Appeared on the Asia-Pacific Track Stage at JP Morgan Healthcare Conference on January 15
Hugel, a company specializing in medical aesthetics, has announced its plan to achieve annual sales of 900 billion won by 2028, with 30% of that revenue coming from the U.S. market.
Carrie Strom, Global CEO of Hugel, is speaking at the JP Morgan Healthcare Conference held on the 15th (local time) at the Westin St. Francis Hotel in San Francisco, California, USA. Hugel
On January 15 (local time), Carrie Strom, Global CEO of Hugel, presented this plan during the Asia-Pacific track at the JP Morgan Healthcare Conference held at the Westin St. Francis Hotel in San Francisco, California. She stated, "Hugel's vision is to become a leading global medical company in the future."
Entering its second year in the U.S. market, Hugel aims to establish a successful business foothold in the United States by introducing a hybrid sales model that combines direct sales and partnerships starting this year. Building on this foundation, the company aspires to become a global leader in medical aesthetics.
After obtaining approval from the U.S. Food and Drug Administration (FDA) in 2024, Hugel began full-scale sales in the U.S. market in 2025 through its local distribution partner, Benev. This year, the company will implement a 'hybrid sales' strategy, combining distribution through existing partners with direct sales. The strategy is to significantly enhance profitability and drive stable revenue growth and market share expansion.
Hugel aims to increase its U.S. market share to 10% by 2028 and to 14% by 2030. At the same time, the company plans to maintain its EBITDA margin at 50% as sales grow.
Hugel also plans to focus on expanding its product portfolio to create synergy with its existing flagship products, such as toxins and HA fillers. In particular, the company will pursue strategic business development through license-in agreements and co-promotion, respond to market demand centered on skin boosters, and build an aesthetic lineup optimized for the global market.
Jang Doohyun, CEO of Hugel, commented on the company's profitability strategy amid intensifying competition, saying, "Competing solely on toxin prices is a game of chicken. Ultimately, we are developing a structure that strengthens both clinic and our own profitability by offering packages that combine toxins, fillers, and boosters."

### WHAT IS NEEDED
Reproduce, word for word, the stretch of the Hugel article from "Entering its second" through "in medical aesthetics.".

### INFORMATION SHOWN
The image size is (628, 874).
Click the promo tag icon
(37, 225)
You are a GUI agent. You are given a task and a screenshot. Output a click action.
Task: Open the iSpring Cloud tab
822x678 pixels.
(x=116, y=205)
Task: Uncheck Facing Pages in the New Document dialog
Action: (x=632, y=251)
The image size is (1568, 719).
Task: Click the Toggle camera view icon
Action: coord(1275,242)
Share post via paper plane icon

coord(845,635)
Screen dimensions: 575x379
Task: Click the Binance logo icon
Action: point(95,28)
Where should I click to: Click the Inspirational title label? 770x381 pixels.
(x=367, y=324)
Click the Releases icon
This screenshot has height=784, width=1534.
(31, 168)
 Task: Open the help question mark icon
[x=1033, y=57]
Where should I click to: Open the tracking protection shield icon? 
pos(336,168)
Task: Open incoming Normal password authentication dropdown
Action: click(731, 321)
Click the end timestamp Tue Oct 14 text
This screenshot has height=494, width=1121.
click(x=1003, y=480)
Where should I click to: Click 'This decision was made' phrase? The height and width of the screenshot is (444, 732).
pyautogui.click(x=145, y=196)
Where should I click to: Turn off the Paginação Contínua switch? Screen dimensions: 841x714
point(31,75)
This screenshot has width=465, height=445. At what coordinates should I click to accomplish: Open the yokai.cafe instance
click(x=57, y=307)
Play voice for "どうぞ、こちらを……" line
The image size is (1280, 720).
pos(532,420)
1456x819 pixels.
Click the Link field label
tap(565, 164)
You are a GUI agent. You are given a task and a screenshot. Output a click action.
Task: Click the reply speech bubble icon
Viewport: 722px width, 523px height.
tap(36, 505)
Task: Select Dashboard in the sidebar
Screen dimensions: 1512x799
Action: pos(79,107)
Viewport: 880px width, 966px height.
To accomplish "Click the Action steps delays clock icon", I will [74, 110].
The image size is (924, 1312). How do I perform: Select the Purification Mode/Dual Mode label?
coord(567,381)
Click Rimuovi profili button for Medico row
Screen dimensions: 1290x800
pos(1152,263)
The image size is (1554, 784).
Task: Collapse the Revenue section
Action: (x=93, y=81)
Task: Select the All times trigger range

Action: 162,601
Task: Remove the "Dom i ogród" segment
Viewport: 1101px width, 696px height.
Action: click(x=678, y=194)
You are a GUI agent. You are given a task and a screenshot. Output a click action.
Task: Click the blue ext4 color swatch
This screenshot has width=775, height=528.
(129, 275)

### SOLUTION FOR THIS PROBLEM
Entering its second year in the U.S. market, Hugel aims to establish a successful business foothold in the United States by introducing a hybrid sales model that combines direct sales and partnerships starting this year. Building on this foundation, the company aspires to become a global leader in medical aesthetics.